Ski Stars War : l’attaque du drone.

Je n’ai pu voir en direct la première manche du slalom nocturne de Madonna Di Campiglio, épreuve qui concluait 5 jours de Coupe du monde de ski alpin en Italie. Il y a eu un super-G, une descente, un géant, un géant parallèle (pour descendeurs en réalité) et donc ce slalom. Après Noël, retour en Italie pour une descente.
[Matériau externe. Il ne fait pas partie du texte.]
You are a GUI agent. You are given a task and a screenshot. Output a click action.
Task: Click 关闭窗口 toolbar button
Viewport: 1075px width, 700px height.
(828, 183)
Si je n’ai pas vu voir cette manche en direct, c’est parce que j’étais allé voir Star Wars épisode 7 au cinéma. J’ai pris un pied fou, j’ai adoré, merci Mickey, le rachat de LucasFilm a fait peur aux fans de la saga, les trailers ont excité tout le monde, moi le premier, le résultat est génial. Du coup, en rentrant chez moi entre les 2 manches et en voyant les résultats, mon envie de voir tout ce petit monde s’élancer entre les piquets du second parcours était… mesurée. Je n’étais pas enthousiaste et ce que j’ai vu n’a pas changé mon état d’esprit. Je n’ai même pas envie d’en parler, c’était naze. Partir parmi les premiers était un trop gros avantage, même si ça a été piqueté de façon à éviter les traces creusées plus tôt par les passages des concurrents.